> _The task_
Output the line that contains "Apptopia Trump Twitterkantrowitz" and every line after it to the end of the entries, with nothing added or left out.

> _Source material_

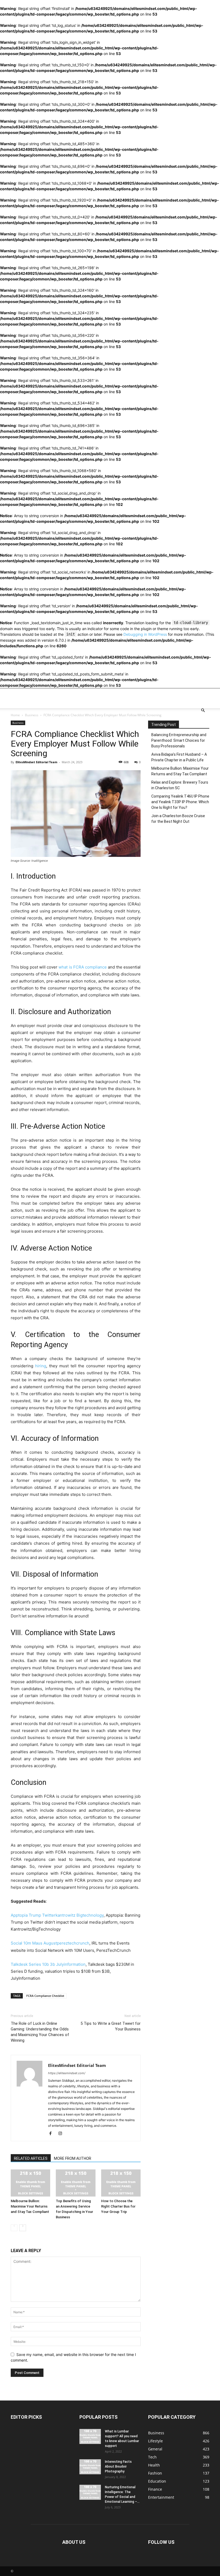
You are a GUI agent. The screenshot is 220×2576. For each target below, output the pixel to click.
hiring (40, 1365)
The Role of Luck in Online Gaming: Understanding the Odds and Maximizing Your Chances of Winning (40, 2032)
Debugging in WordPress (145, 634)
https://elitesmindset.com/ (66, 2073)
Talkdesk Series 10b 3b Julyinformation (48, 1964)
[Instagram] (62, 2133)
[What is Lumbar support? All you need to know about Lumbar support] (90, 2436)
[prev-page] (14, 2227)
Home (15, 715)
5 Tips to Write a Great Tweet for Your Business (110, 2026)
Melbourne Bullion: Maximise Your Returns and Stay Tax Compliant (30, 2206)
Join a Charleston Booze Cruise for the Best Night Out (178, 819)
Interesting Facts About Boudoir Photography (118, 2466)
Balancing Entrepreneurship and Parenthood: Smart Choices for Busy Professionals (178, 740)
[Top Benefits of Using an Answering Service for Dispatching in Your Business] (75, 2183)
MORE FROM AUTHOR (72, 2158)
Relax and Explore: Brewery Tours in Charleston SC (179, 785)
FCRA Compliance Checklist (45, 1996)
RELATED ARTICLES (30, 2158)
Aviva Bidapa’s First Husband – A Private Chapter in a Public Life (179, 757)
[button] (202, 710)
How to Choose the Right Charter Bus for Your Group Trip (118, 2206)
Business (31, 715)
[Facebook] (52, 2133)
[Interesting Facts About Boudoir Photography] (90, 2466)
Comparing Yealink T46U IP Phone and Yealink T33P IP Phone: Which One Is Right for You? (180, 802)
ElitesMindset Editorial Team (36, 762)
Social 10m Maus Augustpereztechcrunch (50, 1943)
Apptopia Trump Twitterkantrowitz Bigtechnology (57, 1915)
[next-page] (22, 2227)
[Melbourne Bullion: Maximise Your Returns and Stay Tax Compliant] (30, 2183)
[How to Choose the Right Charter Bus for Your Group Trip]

> _Answer section_
Apptopia Trump Twitterkantrowitz Bigtechnology (57, 1915)
[next-page] (22, 2227)
[Melbourne Bullion: Maximise Your Returns and Stay Tax Compliant] (30, 2183)
[How to Choose the Right Charter Bus for Your Group Trip]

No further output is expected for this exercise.